Work task 1: How does the letter writer sign the letter in the advice column?
Work task 2: Reproduce the advice column word for word, between "Signed, A proud, God-fearing, right-wing" and "for Goldman Sachs.", inclusive.
Work task 3: Write the next part of the advice column, picking up from its final sentence.
***** Excerpt provided *****
WASHINGTON - Ms. Know-It-All, the anonymous political advice columnist whose identity remains a popular Georgetown cocktail party guessing game, is also known to live up to her title now and then. Herewith a correspondence worth sharing.
Dear Ms. Know-It-All:
It appears that the witch Hillary Rodham Clinton is going to run for president. It makes my skin crawl to think of her and that husband of hers back in our White House, not to mention that they are Marxists like Obama and want to turn us into Sweden, for God's sake. It's not too soon for Republicans to marshal our forces for a little shock and awe when the Hildebeast finally announces. How can we stop her?
Signed, A proud, God-fearing, right-wing wacko-bird.
Thank you for what seems to be your sincere interest in participating in our country's health and welfare. And thanks, too, for contacting me because you need to hear what I have to say. You might want to sit down for this. If you're on anti-anxiety medication, all the better.
You are, how shall I put this? Idiot seems too strong, so I'll go with foolish little man. "The witch Hillary"? Yes, I saw the little photo on Drudge with Hillary wearing a witch's hat. Clever! And on Halloween, too. The headline suggested that someone somewhere should be upset that she earned close to $500,000 for two speeches for Goldman Sachs.
***** Raw data *****
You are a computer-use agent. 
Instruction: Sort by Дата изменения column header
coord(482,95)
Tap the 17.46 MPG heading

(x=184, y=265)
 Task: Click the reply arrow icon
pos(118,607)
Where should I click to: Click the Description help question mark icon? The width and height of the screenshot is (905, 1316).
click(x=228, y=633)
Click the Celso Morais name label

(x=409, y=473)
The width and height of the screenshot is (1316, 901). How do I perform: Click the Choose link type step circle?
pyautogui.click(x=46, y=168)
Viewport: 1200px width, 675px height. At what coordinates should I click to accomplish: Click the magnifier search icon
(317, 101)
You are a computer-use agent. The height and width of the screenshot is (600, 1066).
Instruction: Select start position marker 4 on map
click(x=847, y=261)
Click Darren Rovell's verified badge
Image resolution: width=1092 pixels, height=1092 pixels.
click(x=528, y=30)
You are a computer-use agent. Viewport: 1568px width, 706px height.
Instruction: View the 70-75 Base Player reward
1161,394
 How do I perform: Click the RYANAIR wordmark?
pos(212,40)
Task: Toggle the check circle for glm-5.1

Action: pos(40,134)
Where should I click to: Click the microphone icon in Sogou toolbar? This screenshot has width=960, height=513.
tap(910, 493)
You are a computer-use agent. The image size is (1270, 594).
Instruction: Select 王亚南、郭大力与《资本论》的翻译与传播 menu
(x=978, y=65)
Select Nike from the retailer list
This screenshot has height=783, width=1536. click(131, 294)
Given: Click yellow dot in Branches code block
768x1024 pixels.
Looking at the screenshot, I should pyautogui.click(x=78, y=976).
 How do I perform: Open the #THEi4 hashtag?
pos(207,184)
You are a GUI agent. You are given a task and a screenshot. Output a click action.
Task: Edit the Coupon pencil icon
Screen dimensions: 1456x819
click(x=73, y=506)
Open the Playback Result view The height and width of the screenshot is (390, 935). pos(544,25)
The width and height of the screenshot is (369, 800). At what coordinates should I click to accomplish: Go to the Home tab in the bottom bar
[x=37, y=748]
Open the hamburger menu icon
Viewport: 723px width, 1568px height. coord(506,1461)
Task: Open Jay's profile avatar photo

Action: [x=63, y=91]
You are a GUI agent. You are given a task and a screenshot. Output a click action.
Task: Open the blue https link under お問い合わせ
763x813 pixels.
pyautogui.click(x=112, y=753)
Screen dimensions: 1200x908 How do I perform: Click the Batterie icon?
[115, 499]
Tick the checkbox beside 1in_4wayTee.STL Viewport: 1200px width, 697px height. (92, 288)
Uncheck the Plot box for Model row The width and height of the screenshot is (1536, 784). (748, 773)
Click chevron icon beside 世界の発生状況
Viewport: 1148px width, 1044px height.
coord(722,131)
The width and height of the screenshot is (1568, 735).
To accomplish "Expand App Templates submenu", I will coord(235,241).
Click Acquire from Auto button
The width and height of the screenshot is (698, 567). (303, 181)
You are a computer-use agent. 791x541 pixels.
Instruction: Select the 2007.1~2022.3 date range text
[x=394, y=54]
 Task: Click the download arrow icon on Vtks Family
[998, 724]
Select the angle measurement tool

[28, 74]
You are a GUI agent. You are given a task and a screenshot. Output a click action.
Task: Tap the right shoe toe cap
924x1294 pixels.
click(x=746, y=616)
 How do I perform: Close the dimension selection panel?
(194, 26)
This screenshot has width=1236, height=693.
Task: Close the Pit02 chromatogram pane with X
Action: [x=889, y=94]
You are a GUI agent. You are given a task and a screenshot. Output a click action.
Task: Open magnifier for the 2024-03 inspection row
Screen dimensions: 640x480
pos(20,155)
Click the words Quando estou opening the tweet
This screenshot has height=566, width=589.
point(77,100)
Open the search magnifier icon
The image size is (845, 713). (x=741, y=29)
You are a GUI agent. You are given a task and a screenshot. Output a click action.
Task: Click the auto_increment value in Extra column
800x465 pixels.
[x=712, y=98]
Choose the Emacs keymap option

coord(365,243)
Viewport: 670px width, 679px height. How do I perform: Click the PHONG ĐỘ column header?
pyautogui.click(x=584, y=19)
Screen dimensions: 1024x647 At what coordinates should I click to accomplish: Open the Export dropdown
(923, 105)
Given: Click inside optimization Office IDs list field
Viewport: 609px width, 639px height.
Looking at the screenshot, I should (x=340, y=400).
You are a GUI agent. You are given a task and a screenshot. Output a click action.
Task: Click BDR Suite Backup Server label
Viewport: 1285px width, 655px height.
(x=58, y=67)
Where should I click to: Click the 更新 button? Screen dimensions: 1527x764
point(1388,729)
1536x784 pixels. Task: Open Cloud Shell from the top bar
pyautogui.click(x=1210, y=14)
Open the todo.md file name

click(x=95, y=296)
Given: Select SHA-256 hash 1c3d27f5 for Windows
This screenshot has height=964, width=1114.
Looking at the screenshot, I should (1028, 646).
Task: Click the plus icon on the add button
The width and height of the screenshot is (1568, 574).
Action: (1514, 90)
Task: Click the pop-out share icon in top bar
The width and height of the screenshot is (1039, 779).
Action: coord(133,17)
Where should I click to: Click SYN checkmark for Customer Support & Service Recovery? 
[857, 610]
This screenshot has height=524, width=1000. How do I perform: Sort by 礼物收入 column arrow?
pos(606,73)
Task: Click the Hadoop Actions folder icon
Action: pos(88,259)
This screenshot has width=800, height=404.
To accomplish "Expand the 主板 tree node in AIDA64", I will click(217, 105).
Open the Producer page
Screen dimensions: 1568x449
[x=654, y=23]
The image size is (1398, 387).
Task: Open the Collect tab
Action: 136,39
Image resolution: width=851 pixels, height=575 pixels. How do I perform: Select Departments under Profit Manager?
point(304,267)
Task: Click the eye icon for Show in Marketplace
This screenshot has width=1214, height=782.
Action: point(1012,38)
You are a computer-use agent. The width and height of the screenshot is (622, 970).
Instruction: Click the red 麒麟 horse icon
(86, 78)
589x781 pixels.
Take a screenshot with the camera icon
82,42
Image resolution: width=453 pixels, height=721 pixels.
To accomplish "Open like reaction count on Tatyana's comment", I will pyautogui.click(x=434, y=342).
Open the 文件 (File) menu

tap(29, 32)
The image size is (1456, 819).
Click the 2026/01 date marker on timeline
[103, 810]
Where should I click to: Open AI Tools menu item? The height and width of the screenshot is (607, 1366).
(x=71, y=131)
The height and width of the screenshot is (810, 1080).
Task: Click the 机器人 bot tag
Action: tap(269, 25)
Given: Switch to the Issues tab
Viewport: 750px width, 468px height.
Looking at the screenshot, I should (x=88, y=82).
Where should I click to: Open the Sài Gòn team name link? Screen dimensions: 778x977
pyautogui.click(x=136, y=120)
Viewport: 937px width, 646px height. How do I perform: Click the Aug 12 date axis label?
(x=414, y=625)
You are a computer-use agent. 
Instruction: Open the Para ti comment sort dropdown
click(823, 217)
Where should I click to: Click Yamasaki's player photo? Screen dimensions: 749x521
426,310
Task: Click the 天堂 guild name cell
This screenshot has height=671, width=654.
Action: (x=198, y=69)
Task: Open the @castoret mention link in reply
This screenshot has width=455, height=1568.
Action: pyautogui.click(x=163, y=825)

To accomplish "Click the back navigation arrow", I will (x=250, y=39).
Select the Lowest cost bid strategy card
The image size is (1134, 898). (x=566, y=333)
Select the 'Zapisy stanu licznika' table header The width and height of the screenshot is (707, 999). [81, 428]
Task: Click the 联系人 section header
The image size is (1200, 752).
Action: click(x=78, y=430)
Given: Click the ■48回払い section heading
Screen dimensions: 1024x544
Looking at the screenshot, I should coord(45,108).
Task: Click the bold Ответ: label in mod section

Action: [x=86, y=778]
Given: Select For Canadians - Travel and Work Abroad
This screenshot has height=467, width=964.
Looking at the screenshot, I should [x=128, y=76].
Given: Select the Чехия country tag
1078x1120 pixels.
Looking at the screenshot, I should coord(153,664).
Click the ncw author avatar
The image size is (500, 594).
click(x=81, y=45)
*****
Expected answer 1: "A proud, God-fearing, right-wing wacko-bird."

Expected answer 2:
Signed, A proud, God-fearing, right-wing wacko-bird.
Thank you for what seems to be your sincere interest in participating in our country's health and welfare. And thanks, too, for contacting me because you need to hear what I have to say. You might want to sit down for this. If you're on anti-anxiety medication, all the better.
You are, how shall I put this? Idiot seems too strong, so I'll go with foolish little man. "The witch Hillary"? Yes, I saw the little photo on Drudge with Hillary wearing a witch's hat. Clever! And on Halloween, too. The headline suggested that someone somewhere should be upset that she earned close to $500,000 for two speeches for Goldman Sachs.

Expected answer 3:
I do believe I detect the scent of envy. Is that the best you've got? I don't think I heard you folks express outrage when Sarah Palin was paid $100,000 a clip, and she was just a short-term governor and a failed vice-presidential candidate. Ronald Reagan once was paid $2 million for two 20-minute speeches by a Japanese manufacturing company.
You get my drift. Speakers are commodities and they earn what they're worth to an audience. A former U.S. senator and secretary of state who also was once first lady is not a coupon item.
To the larger point, you must stop witchifying this woman. She has one of the best resumes in the country, certainly compared to anyone who might challenge her. This doesn't speak to her personality, which seems to aggravate a certain kind of male, or to her involvement with issues that have inspired legitimate criticism. But in hurling personal insults, you are hurting only yourself. The bully always looks worse than the bullied. In so doing, you not only seem juvenile but look petty and bereft of substantive arguments. While you consider this assessment, imagine how much Hillary must welcome such schoolboy taunts.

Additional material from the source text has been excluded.